The court heard that the Guardian article in July 2009 claimed News International had agreed a £1m out-of-court settlement with Gordon Taylor, the chief executive of the Professional Footballers' Association, whose phone had been hacked.


Within two weeks documents had emerged publicly that showed the News of the World had transcripts of 35 of Taylor's messages attached to an internal email from a reporter Ross Hindley marked "For Neville".


Brooks said she was shown this email before it emerged in public sometime in July 2009.


She said she showed that this showed "the sort of emphaticness of the company's statement that nobody else knew that Glenn Mulcaire was going was looking shaky after that because this was an email from someone at the News of the World".


Her defence counsel, Jonathan Laidlaw QC, put it to her that the article reported that private investigator Mulcaire had hacked thousands of phones and that the company had agreed the deal with Taylor "to prevent details being made public".


Asked by Laidlaw if she now, in 2014, believed that Guardian article "to be true", Brooks responded: "Yes."

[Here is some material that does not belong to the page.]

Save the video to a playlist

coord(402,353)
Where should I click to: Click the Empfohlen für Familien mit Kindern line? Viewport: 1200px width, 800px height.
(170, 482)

Asked if at the time she believed the article to be true, Brooks responded: "No I didn't."


Brooks said she did not think that the article supported her belief, now and then, that hacking did not took place during her editorship of the News of the World in 2000 and 2003.


She told the court she had received a briefing from police in 2006 following the arrest of Mulcaire that he had hacked between 100 and 110 people.


She said that nothing between the sentencing of Mulcaire and the paper's royal editor Clive Goodman in 2006 and the Guardian article in 2009 suggested anything different.


Goodman and Mulcaire were sentenced in January 2007; News International made a financial settlement with the paper's royal editor later that year and the matter of hacking was considered closed, the court heard.


Brooks said: "I was told they had settled with Clive but from May or June 2007 the entire subject almost went without any conversation."


Brooks was editor of the Sun in July 2009 when the Guardian article was published but was told she was to be promoted to chief executive in September that year.


She said she seemed to remember the article had suggested 4,000 people had been hacked, but she did not believe this to be true when she read it in 2009.


This was because she had received a briefing from police following Goodman's arrest suggesting the number of victims was a fraction of that when she met DCI Keith Surtees in 2006.


"He had said between 100 and 110 victims. Nothing since that moment in 2006 and the public statement [of rogue reporter], the Press Complaints Commission [investigation], the sentencing; nothing had shown to me that this was not the case," said Brooks.


The court heard of a second settlement with PR Max Clifford. He had been banned from dealing with the Sun and the News of the World by News International's chief executive Les Hinton in 2005, Brooks said, and the company was keen to bring him back into the fold.


"News of the World, at the time, had paid Max Clifford millions and millions with the history of 20-years plus," she said.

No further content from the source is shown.